Please format the items as a numbered list, leaving out blank lines, starting with the line that contains "Locate an element" and going on through the line that contains "The width and height of the screenshot is (1365, 672).".

** Opening Task input block **

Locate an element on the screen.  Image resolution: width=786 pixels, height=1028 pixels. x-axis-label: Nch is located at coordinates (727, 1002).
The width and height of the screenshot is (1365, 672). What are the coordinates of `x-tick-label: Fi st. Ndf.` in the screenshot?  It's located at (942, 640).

** Closing Task input block **
** Opening Task input block **

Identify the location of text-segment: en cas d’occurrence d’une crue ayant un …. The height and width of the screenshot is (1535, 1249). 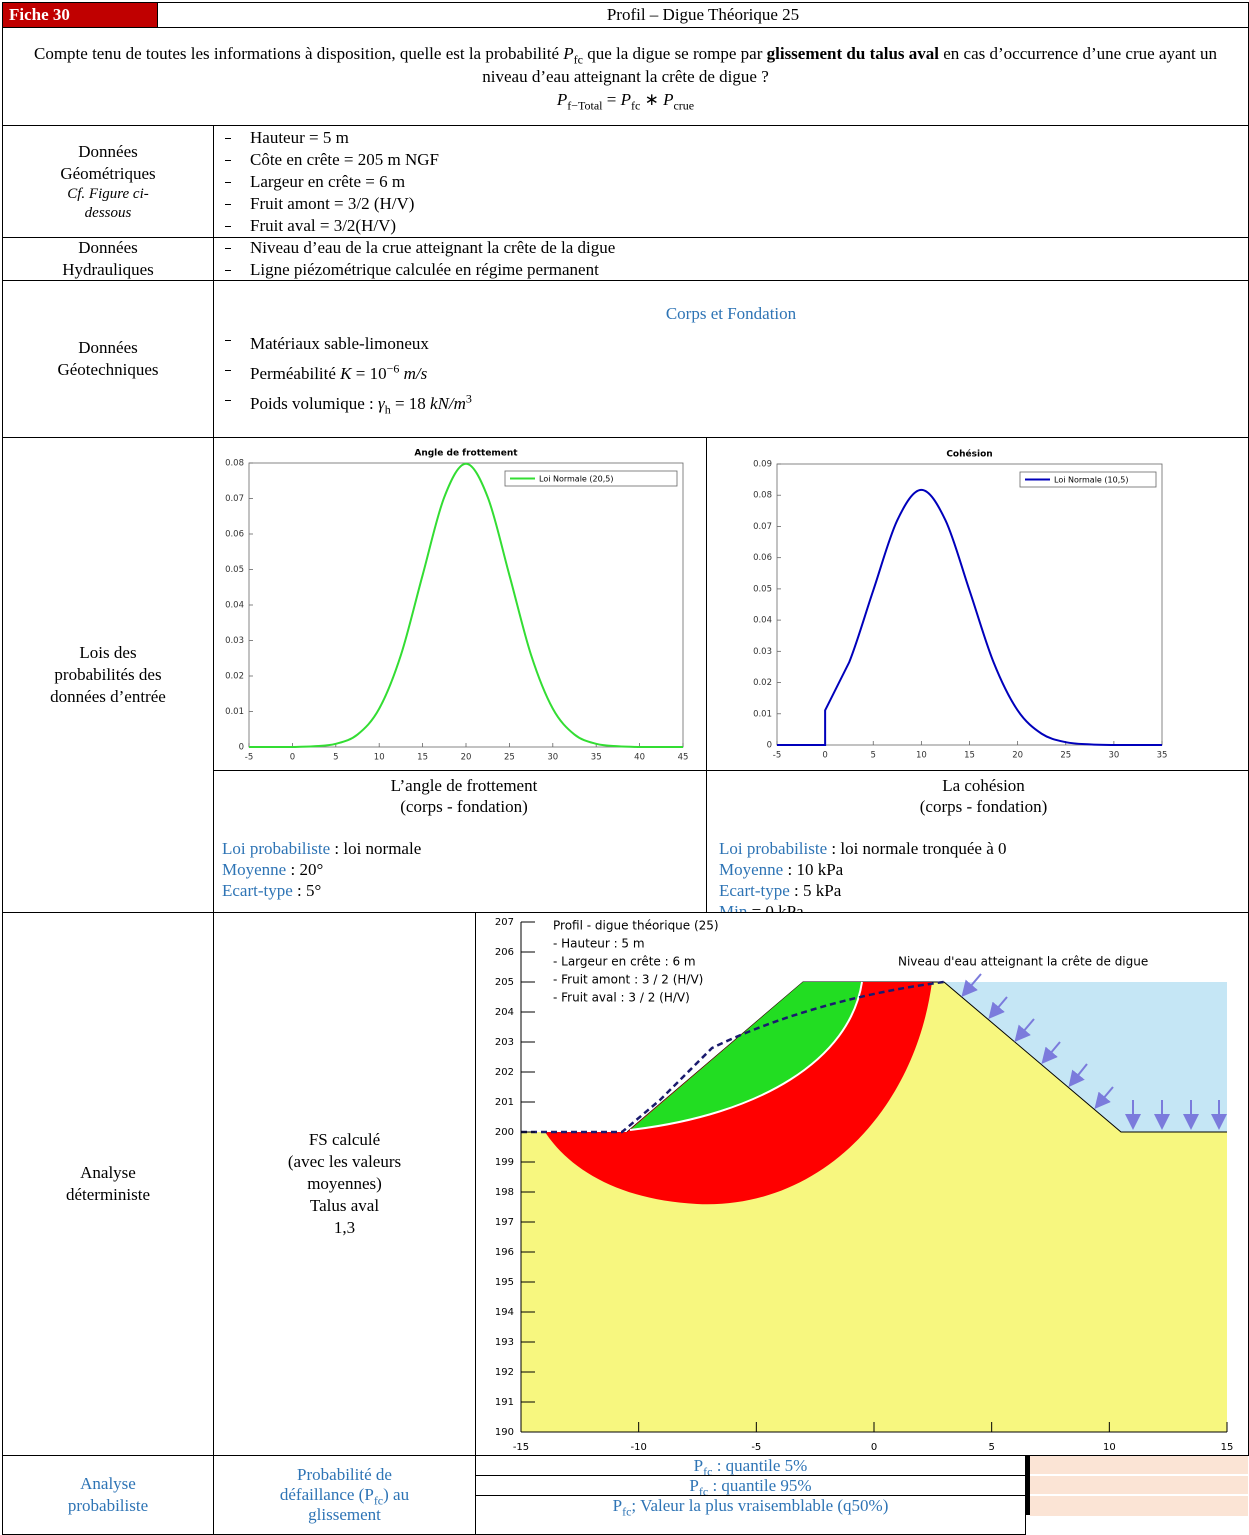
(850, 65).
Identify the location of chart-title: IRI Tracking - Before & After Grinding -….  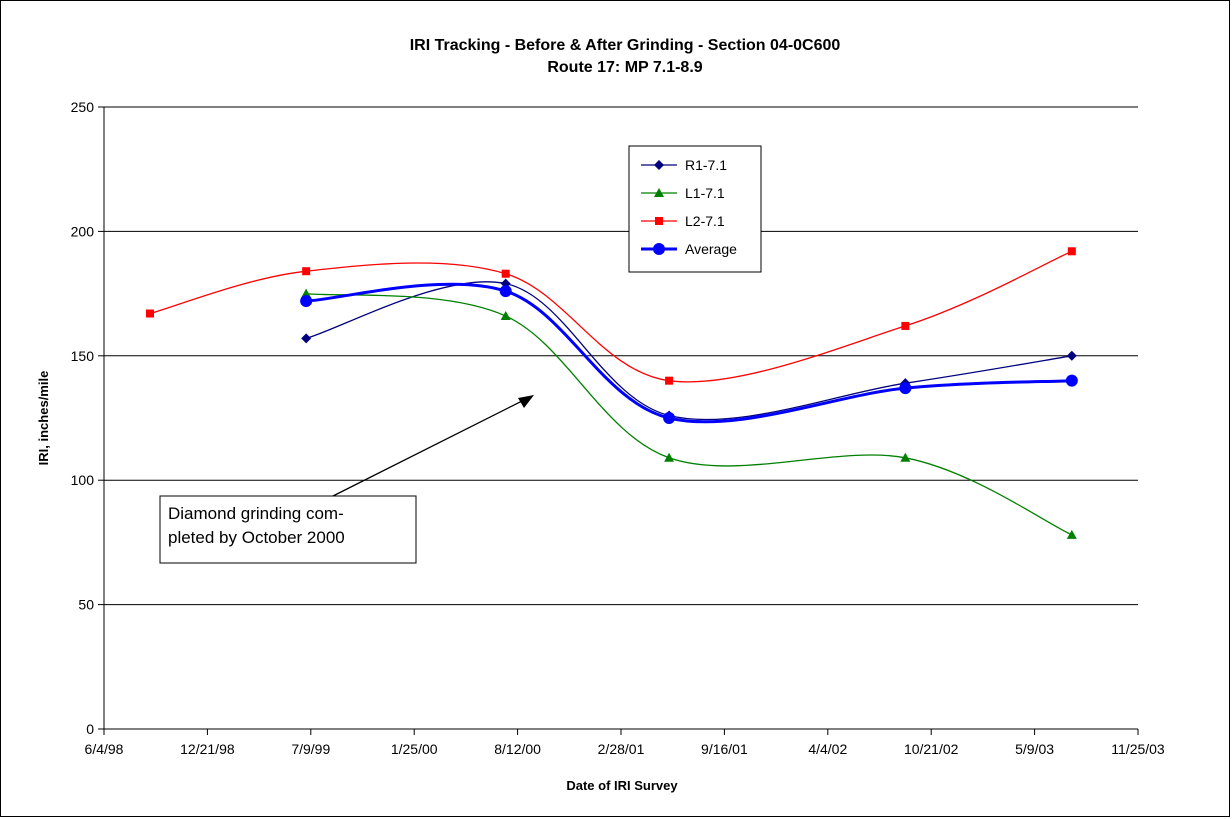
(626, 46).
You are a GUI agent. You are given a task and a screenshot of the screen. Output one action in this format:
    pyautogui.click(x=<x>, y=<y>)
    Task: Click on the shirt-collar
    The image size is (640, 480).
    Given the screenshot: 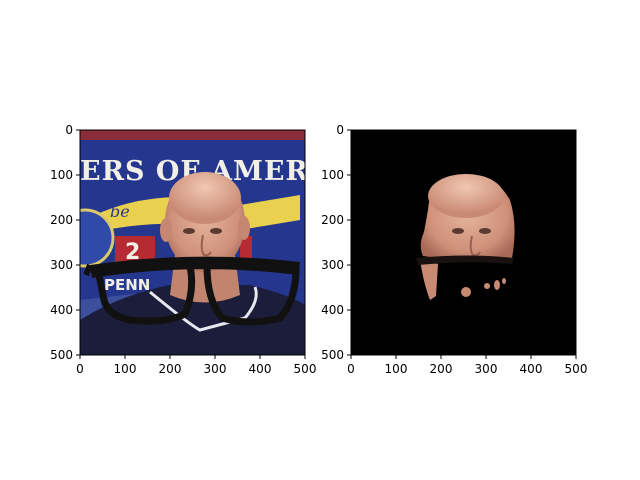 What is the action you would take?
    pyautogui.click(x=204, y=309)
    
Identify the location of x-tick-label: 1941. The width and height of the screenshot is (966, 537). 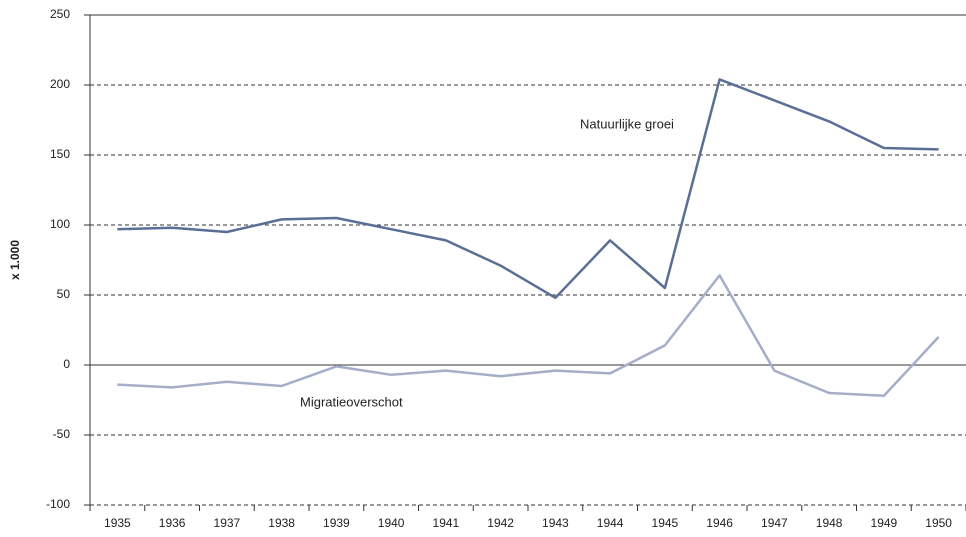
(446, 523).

** Closing Task input block **

Result of the exercise »
1. Locate an element on the screen.  Image resolution: width=786 pixels, height=1028 pixels. x-axis-label: Nch is located at coordinates (727, 1002).
2. The width and height of the screenshot is (1365, 672). What are the coordinates of `x-tick-label: Fi st. Ndf.` in the screenshot?  It's located at (942, 640).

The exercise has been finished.